• _EXERCISE_:
Write out the data from the line containing "Tap the ADC/USDT 新币申购 title text" through the end, reproducing each line exactly.

• _RECORDS TO USE_:
---+---
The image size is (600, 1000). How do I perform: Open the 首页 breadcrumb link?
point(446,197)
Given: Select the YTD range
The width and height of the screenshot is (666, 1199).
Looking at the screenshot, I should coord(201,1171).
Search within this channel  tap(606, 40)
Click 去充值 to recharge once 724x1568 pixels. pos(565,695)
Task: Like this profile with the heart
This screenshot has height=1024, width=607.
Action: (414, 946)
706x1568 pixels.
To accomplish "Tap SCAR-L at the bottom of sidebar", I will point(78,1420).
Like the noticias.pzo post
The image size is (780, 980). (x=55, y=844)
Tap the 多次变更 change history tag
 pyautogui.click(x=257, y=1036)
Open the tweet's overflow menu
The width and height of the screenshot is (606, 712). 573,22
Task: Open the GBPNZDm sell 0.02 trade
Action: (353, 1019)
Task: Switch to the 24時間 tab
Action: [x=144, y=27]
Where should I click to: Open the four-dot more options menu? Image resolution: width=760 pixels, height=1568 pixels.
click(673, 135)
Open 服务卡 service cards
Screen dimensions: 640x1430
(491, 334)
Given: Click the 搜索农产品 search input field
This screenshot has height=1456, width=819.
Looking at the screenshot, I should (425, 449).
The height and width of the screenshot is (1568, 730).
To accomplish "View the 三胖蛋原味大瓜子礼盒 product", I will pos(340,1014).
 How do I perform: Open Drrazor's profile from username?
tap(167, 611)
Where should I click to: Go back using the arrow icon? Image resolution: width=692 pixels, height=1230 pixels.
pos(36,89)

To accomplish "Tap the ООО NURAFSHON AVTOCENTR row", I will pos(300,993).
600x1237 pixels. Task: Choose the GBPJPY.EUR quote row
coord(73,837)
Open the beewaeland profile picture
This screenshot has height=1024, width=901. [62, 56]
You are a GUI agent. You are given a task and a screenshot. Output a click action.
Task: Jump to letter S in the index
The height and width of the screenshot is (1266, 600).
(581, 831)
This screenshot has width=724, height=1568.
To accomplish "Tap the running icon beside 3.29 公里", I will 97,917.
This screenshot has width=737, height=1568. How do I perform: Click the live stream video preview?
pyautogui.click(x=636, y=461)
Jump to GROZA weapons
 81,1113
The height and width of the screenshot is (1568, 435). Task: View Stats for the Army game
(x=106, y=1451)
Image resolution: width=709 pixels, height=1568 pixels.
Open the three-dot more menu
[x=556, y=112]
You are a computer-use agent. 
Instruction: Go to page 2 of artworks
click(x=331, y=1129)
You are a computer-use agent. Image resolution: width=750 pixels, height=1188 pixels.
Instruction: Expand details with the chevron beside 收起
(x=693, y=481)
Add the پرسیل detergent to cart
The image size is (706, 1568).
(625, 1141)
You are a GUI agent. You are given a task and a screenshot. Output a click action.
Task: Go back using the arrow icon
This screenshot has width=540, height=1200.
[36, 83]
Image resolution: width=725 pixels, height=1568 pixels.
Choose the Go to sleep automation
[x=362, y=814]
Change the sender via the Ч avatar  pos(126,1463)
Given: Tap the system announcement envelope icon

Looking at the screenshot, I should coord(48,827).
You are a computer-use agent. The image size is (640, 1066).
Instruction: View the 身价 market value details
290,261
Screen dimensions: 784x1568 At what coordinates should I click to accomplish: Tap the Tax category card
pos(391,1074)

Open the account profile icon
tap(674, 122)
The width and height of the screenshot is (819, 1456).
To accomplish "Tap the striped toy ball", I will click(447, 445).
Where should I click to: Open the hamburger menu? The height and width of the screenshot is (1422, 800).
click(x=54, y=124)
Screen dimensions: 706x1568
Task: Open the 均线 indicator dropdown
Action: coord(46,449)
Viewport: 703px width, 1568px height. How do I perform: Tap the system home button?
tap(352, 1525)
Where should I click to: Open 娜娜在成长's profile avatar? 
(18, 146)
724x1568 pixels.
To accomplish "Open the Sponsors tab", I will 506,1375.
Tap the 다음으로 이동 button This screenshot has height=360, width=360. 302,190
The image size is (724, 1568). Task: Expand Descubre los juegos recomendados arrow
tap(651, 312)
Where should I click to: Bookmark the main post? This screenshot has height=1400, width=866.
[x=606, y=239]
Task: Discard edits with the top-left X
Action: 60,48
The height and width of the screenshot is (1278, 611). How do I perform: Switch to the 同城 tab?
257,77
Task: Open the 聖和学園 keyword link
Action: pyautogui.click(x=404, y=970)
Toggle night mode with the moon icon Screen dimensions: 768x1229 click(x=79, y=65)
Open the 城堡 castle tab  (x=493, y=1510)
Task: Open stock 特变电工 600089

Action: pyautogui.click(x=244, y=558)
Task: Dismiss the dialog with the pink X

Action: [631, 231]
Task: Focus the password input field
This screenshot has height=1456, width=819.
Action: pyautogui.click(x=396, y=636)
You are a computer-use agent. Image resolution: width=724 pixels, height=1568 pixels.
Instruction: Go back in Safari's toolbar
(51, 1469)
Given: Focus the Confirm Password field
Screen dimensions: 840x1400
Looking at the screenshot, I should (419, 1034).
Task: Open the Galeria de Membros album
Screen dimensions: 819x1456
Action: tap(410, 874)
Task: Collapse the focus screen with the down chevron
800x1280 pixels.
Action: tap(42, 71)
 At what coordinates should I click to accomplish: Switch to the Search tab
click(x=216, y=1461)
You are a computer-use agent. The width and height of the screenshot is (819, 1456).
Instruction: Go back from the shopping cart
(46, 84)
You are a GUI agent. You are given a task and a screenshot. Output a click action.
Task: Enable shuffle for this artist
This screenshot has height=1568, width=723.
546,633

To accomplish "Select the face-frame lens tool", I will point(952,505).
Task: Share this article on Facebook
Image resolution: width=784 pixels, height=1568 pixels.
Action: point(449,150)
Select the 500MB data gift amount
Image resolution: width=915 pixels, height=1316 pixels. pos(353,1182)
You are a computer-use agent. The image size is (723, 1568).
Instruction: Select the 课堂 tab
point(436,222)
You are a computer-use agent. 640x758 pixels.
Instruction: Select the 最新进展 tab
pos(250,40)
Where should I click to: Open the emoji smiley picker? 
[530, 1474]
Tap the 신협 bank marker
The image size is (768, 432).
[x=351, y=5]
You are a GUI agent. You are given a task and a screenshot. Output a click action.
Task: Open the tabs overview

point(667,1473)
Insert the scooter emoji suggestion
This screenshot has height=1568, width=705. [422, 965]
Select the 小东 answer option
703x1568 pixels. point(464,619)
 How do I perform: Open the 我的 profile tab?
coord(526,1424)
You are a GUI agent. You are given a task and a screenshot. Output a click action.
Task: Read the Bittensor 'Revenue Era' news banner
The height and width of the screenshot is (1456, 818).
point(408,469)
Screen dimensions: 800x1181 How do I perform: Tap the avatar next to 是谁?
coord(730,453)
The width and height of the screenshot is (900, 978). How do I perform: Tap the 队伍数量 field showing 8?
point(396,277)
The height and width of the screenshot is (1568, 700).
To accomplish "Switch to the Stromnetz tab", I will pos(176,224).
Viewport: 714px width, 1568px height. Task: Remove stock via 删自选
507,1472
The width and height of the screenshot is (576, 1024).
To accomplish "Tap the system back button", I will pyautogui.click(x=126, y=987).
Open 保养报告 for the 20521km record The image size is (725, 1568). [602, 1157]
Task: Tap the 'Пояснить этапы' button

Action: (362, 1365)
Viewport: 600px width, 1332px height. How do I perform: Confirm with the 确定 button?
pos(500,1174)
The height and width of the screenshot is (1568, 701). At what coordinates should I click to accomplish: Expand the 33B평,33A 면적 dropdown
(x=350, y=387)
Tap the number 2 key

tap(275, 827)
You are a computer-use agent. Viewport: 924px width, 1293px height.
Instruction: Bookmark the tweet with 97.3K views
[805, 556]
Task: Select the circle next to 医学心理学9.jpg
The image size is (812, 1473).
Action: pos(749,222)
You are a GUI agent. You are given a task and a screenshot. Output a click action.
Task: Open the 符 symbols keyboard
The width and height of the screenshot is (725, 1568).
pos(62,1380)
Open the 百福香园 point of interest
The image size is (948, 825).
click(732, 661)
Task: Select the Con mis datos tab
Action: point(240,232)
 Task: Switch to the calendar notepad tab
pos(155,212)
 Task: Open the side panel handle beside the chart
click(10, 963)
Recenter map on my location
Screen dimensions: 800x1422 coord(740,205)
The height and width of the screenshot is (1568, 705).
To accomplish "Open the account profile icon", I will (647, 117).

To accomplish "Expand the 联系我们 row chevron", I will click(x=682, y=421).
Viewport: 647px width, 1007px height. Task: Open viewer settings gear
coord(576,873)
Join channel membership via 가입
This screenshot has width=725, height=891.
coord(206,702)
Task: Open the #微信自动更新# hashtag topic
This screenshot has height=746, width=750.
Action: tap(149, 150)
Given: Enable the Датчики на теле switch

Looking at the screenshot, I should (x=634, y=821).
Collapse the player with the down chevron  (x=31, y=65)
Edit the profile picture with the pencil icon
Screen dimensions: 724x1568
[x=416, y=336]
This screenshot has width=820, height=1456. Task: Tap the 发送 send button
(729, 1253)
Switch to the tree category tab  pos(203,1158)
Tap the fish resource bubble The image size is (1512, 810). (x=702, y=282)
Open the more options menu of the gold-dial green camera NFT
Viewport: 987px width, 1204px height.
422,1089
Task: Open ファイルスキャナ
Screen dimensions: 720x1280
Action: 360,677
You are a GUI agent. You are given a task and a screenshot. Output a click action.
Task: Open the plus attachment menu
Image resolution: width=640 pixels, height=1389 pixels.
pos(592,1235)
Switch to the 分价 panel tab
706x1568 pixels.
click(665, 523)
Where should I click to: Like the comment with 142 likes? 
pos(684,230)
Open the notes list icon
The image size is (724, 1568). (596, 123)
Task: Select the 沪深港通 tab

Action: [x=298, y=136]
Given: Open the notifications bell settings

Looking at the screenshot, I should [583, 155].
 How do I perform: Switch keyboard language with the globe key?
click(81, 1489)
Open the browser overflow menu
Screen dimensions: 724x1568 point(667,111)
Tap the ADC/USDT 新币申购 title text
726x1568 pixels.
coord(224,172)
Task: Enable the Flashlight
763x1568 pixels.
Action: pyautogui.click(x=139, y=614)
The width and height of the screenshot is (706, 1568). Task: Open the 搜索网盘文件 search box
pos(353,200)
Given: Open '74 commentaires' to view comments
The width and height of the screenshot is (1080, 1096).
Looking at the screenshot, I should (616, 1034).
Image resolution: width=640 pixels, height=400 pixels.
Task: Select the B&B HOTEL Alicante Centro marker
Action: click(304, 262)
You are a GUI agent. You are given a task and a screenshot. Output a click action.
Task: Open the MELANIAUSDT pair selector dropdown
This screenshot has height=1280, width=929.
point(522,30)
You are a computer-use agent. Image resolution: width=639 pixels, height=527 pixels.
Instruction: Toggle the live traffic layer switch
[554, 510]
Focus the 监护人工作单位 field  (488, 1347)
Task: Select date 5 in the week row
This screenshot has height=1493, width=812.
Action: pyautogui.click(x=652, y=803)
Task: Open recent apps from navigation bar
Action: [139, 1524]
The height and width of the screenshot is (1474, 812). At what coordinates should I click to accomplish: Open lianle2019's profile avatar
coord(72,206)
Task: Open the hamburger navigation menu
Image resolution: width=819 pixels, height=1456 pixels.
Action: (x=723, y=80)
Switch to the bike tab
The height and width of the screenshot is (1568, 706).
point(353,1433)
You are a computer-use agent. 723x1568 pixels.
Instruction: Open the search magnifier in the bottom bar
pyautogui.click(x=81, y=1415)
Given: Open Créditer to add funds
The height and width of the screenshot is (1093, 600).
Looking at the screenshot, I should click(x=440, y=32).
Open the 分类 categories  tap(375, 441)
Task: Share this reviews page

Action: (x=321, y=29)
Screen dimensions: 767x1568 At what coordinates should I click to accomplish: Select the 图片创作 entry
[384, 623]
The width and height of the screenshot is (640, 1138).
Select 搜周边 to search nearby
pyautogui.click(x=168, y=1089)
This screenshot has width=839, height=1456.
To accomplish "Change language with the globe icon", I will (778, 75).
---+---
• _TASK RESULT_:
Tap the ADC/USDT 新币申购 title text
726x1568 pixels.
coord(224,172)
Task: Enable the Flashlight
763x1568 pixels.
Action: pyautogui.click(x=139, y=614)
The width and height of the screenshot is (706, 1568). Task: Open the 搜索网盘文件 search box
pos(353,200)
Given: Open '74 commentaires' to view comments
The width and height of the screenshot is (1080, 1096).
Looking at the screenshot, I should (616, 1034).
Image resolution: width=640 pixels, height=400 pixels.
Task: Select the B&B HOTEL Alicante Centro marker
Action: click(304, 262)
You are a GUI agent. You are given a task and a screenshot. Output a click action.
Task: Open the MELANIAUSDT pair selector dropdown
This screenshot has height=1280, width=929.
point(522,30)
You are a computer-use agent. Image resolution: width=639 pixels, height=527 pixels.
Instruction: Toggle the live traffic layer switch
[554, 510]
Focus the 监护人工作单位 field  (488, 1347)
Task: Select date 5 in the week row
This screenshot has height=1493, width=812.
Action: pyautogui.click(x=652, y=803)
Task: Open recent apps from navigation bar
Action: [139, 1524]
The height and width of the screenshot is (1474, 812). At what coordinates should I click to accomplish: Open lianle2019's profile avatar
coord(72,206)
Task: Open the hamburger navigation menu
Image resolution: width=819 pixels, height=1456 pixels.
Action: (x=723, y=80)
Switch to the bike tab
The height and width of the screenshot is (1568, 706).
point(353,1433)
You are a computer-use agent. 723x1568 pixels.
Instruction: Open the search magnifier in the bottom bar
pyautogui.click(x=81, y=1415)
Given: Open Créditer to add funds
The height and width of the screenshot is (1093, 600).
Looking at the screenshot, I should click(x=440, y=32).
Open the 分类 categories  tap(375, 441)
Task: Share this reviews page

Action: (x=321, y=29)
Screen dimensions: 767x1568 At what coordinates should I click to accomplish: Select the 图片创作 entry
[384, 623]
The width and height of the screenshot is (640, 1138).
Select 搜周边 to search nearby
pyautogui.click(x=168, y=1089)
This screenshot has width=839, height=1456.
To accomplish "Change language with the globe icon", I will (778, 75).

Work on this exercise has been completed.